Fig. 2. RAD18 promotes TNBC cell proliferation and maintains the stemness of TNBC in vitro.

RAD18 increases TNBC cell proliferation and maintains the CSC stemness in vitro. A RAD18 protein levels in TNBC cells transfected with RAD18 shRNA lentivirus were determined by western blotting. B Cells were seeded in a 96-well plate and CCK-8 assay was used to detect cell proliferation at indicated hours (24, 48, 72, 96, and 120 h). C colony formation assay was performed to examine cell proliferation. Cells were seeded in six-well plates at a density of 2000 cells per well and cultivated for 2w. D An EdU assay was performed to determine the proliferation of different groups of TNBC cells. E Cell apoptosis in shNC and shRAD18 TNBC cells were assessed by Annexin V/7‐AAD flow cytometric analysis.
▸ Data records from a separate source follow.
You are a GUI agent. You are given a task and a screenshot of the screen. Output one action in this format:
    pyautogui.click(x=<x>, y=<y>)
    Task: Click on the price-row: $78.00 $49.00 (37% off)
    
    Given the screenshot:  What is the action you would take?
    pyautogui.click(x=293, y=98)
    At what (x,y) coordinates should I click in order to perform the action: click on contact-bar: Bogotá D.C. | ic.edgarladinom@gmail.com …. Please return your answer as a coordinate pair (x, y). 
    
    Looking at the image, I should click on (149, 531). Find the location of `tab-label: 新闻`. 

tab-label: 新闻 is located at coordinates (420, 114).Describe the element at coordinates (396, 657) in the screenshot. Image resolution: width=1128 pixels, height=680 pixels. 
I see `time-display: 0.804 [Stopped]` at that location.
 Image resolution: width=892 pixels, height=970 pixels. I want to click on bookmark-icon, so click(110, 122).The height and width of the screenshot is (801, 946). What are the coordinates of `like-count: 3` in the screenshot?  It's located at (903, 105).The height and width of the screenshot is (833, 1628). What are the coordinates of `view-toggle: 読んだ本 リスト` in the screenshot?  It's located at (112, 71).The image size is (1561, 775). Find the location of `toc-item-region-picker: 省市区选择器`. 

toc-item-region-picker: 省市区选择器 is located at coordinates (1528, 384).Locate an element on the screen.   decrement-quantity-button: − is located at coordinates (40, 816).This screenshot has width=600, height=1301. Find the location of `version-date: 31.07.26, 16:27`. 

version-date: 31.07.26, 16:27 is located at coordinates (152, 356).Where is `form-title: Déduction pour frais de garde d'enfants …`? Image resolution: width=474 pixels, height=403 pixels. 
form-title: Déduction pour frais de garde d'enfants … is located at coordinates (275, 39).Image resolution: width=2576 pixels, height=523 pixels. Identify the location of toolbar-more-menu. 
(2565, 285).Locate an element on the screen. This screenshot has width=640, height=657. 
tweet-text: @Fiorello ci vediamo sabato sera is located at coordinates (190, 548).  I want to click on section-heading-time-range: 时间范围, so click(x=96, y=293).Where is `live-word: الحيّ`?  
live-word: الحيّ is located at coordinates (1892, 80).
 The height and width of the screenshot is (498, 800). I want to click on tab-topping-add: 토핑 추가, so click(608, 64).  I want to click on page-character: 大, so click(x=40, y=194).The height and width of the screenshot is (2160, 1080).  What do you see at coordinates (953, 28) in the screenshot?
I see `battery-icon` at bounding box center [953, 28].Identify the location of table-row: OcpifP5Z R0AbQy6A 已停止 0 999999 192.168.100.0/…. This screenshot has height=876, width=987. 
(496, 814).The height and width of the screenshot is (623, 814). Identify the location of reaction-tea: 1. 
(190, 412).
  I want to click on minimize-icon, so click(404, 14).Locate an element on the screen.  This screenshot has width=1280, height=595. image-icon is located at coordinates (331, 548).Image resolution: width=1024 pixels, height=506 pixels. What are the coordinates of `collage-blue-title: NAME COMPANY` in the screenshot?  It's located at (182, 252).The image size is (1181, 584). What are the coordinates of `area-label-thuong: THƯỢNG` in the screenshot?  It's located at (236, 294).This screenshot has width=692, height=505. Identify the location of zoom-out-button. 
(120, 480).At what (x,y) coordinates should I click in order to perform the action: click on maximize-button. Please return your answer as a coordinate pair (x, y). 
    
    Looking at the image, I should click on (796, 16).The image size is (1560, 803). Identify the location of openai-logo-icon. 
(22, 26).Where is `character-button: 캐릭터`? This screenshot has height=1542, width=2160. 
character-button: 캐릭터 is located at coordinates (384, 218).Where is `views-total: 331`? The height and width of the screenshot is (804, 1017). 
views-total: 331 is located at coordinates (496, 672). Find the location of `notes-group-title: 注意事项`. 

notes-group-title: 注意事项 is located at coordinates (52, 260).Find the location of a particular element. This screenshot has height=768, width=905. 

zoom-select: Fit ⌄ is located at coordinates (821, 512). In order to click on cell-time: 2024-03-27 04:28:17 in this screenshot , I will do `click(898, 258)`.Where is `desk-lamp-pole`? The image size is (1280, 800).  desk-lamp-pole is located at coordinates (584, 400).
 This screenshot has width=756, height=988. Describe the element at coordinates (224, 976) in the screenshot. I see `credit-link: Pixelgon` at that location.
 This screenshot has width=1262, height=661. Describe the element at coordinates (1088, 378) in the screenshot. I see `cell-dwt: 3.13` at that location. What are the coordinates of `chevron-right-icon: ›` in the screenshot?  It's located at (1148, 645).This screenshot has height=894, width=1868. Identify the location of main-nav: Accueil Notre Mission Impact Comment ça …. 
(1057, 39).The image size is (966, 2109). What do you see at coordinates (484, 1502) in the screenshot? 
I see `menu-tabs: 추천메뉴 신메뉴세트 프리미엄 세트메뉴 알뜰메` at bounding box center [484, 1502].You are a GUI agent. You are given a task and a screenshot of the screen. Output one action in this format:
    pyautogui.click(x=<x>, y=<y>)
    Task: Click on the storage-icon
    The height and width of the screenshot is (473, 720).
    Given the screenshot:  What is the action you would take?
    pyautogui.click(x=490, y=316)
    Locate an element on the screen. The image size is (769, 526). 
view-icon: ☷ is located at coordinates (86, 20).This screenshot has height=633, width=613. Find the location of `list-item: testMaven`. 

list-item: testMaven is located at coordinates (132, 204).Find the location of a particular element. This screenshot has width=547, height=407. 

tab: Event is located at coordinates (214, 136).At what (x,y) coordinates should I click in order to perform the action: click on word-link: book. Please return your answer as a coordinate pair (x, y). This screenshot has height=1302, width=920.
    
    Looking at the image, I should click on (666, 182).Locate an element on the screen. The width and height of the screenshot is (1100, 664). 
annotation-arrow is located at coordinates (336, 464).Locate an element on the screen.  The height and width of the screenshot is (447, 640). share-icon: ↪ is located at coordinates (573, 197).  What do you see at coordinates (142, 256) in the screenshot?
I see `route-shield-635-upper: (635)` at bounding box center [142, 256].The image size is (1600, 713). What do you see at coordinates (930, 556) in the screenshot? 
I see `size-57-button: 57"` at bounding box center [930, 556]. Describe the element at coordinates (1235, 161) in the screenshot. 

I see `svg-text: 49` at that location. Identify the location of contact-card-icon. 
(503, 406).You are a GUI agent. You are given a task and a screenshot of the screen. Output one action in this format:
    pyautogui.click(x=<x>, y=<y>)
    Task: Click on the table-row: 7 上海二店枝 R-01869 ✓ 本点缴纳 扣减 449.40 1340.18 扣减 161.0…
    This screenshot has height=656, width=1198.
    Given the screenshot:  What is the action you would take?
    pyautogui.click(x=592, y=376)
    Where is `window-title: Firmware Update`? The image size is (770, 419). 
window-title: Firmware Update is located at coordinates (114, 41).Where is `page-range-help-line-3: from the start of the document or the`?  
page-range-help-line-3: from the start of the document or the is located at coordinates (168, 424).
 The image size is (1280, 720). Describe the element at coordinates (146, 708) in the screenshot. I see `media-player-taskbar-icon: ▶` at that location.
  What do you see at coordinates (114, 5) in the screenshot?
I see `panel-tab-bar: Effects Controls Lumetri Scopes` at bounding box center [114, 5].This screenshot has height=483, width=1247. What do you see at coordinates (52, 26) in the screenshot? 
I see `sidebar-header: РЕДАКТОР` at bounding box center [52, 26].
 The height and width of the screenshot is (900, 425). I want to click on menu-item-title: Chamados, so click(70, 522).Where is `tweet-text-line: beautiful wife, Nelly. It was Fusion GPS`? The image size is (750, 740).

F Representative flow cytometric analysis of CD44+/CD24− BCSC population percentages in shNC and shRAD18 TNBC cells. G The tumor sphere formation in TNBC cells treated as indicated (200×). The quantification of mammospheres were counted using a microscope with size ≥50 µm. H, I mRNA and protein levels of stemness-related signature genes (CD44, OCT4, SOX2, Nanog). GAPDH was analyzed as a loading control. *p < 0.05, **p < 0.01, ***p < 0.001. All experiments were performed independently at least three times.